Rapid Determination of 24 Synthetic and Natural Cannabinoids for LC–MS-MS Screening in Natural Products and Drug Inspection Applications

Feb 26, 2018
Figure 1: Chemical structures and accurate masses of the 24 cannabinoids
Click to enlarge, Figure 1: Chemical structures and accurate masses of the 24 synthetic and natural cannabinoids investigated.
Table I: Spectra with associated structures searched with NIST search software
Click to enlarge, Table I: Spectra with associated structures searched with NIST search software
Abstract / Synopsis: 

Marijuana, the common or slang term for cannabis in its herbal form, is one of the most widely used illicit drugs in the world. Synthetic cannabinoids have similar psychotropic effects to the natural ones and are rapidly being integrated by the illicit market. To deal with their expanding number and diversity, a targeted and untargeted liquid chromatography–tandem mass spectrometry (LC–MS-MS) screening method was developed, allowing for the simultaneous analysis of 24 synthetic and natural cannabinoids in 8 min for a wide variety of samples such as herbal smoking mixtures, incense sticks, serums, and cannabis plant material. The particular advantage of this LC–MS-MS method is that the full scan event in the MS acquisition provides accurate masses for all detected species and thus allows postanalysis identification of initially untargeted compounds.

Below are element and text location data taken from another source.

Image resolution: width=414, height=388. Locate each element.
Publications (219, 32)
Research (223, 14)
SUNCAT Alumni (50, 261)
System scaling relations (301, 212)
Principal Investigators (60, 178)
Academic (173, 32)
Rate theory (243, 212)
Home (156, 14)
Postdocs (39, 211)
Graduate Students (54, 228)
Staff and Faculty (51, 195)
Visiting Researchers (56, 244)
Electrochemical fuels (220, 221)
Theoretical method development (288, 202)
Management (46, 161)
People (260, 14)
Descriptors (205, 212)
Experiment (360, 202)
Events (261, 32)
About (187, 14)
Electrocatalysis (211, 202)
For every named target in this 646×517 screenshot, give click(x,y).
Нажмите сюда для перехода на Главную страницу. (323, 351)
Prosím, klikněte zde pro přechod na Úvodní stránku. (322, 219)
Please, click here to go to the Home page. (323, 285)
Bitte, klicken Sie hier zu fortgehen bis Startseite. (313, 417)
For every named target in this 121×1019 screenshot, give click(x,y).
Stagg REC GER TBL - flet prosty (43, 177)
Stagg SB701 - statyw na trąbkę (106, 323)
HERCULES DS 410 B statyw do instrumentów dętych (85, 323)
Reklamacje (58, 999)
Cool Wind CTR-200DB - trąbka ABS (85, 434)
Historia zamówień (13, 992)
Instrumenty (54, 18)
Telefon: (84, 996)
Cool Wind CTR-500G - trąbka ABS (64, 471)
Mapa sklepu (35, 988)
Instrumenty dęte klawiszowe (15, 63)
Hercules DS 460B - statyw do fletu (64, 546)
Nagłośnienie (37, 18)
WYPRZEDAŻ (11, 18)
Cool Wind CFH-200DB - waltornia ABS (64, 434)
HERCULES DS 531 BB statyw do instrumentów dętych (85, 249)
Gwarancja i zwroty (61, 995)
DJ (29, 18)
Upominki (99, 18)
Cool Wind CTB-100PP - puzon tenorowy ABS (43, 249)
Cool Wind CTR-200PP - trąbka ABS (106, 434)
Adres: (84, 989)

The primary psychoactive compound in cannabis is Δ9-tetrahydrocannabinol (THC), which exerts its activity by interacting with the CB1 and CB2 cannabinoid receptors in the brain. Synthetic analogs of THC, when smoked or orally ingested, can mimic the psychotropic effects of cannabis by binding the same receptors (1). Cannabimimetic compounds can be found in herbal mixtures (incense stick, cigarette, Spice, K2), serums, and other matrices, often with no indication of their presence. The European monitoring center for drugs and drug addiction reported in 2009 (2) that spice products (3) were generally used by teenagers and young adults because it enabled them to pass drug-screening tests. Many governments have taken legal action to control specific synthetic cannabinoids. In the United States, they have been listed as Schedule I drugs on the Controlled Substances Act, and in Canada as Schedule II drugs. However, small structural modifications from the controlled substance result in new analogs being legal. Therefore, in May 2012 the United States amended the Act and proposed a bill to place all cannabimimetic agents as Schedule I drugs (4,5).

Given the structural similarities between THC and its synthetic analogs, identification of the compounds in seized samples is a continuous challenge for government agencies. As quickly as analogs are added to controlled substance lists, new ones are synthesized, making their monitoring a moving target (6–9). These new generation analogs are obviously not present in mass spectrometry (MS) or UV spectra libraries; therefore, routine methods for screening cannabimimetics in both products and biofluids rapidly become less effective.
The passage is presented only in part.